You can hear his age and illness in his voice in these songs. His famous oaken baritone voice is still there, but there are cracks. Some of the “S” sounds in the songs have a slight slur that starts to show up with age. Cash’s team had been splicing together verses from different takes since the second record, but by now, they were splicing together lines from different versions. He was so ill that they were mining takes like that for anything that worked.
Cash’s health is also reflected in the album artwork. Look at the cover of the first American Recordings album: Cash is older but defiant looking. The camera looks slightly up at him as he’s wearing a duster, flanked by two dogs. It’s the American badass in his second career.
Compare that to the cover of American IV. It still has CASH written across the top in all capital letters, but the front is all black except for a sparse light illuminating Cash’s face from the bottom. He’s looking down with his eyes closed and wearing glasses. It looks like he’s deep in thought or even praying.
The Power of “When the Man Comes Around” and “Hurt”
Like the rest of the American albums, the fourth installment is a mix of original songs and covers. The only new original track is the opening title cut, “When the Man Comes Around”, about the end of days. It’s a great tune that still holds up today, and it’s an appropriate topic for the Man in Black. Johnny Cash was religious, and the Bible ducked in and out of his music for decades.
The song opens with Cash reading from the book of Revelations, and it’s brimming with religious imagery without actually naming Jesus. Musically, it’s faster and busier than much of the American sessions’ music. The fast-played acoustic guitar gets the track close to the boom-chicka-boom sound Cash and the Tennessee Two made famous. In the fantastic biography Johnny Cash: A Life, Robert Hilburn mentions that the guitar on the song is the same Fender Esquire that Luther Perkins played while recording with Cash at Sun Records.

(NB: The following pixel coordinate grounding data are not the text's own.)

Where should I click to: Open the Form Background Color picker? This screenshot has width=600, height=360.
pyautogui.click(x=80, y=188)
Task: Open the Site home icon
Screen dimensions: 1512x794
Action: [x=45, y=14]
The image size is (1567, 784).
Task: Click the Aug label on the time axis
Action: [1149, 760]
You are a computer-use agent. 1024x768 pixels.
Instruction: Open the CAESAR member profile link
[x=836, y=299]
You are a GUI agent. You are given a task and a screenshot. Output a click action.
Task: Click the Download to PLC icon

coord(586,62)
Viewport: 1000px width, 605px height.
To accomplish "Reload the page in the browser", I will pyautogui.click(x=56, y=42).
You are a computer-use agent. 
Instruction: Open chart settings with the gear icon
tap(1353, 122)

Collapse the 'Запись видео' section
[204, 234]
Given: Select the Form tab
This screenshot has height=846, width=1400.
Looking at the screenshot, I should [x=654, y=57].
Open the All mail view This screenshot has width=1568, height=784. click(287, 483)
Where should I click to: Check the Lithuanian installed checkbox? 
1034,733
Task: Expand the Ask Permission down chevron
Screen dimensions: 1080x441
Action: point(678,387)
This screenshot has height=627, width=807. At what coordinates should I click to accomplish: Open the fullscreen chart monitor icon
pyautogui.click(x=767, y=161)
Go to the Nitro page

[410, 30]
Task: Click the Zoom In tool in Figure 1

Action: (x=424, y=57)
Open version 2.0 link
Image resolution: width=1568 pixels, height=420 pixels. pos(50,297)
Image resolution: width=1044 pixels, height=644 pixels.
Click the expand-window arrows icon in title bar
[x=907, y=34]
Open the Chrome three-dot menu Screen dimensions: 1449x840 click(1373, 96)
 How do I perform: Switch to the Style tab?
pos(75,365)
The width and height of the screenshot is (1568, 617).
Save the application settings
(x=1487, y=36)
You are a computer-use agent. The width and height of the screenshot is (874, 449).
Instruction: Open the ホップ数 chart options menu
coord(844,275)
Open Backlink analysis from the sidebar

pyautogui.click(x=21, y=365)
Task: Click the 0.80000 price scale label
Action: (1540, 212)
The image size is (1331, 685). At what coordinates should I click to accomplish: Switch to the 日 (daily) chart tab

Hilburn’s book continues that Cash’s son, John Carter Cash, called it “the most important thing he had written, maybe ever, and he just loved it”. Meanwhile, Marty Stuart said the song was “the most strangely marvelous, wonderful, gothic, mysterious, Christian thing that only God and Johnny Cash could create together.”
While it’s a great song, the one that hangs over American IV – and this part of Cash’s career – is the cover of “Hurt” from Nine Inch Nails. As towering an achievement as it was, it was an uphill fight to get it recorded. Rubin knew Cash could grab hold of a song with two hands and yank it into his world. He could strip down a track and run it through the furnace of his life before putting the newly tempered version onto a record. Rubin also saw the potential in other people’s songs once Johnny Cash got hold of them. Reading that Johnny Cash covered “Rusty Cage” by Soundgarden sounds weird on the surface, but listen to it, and you’ll realize that it works.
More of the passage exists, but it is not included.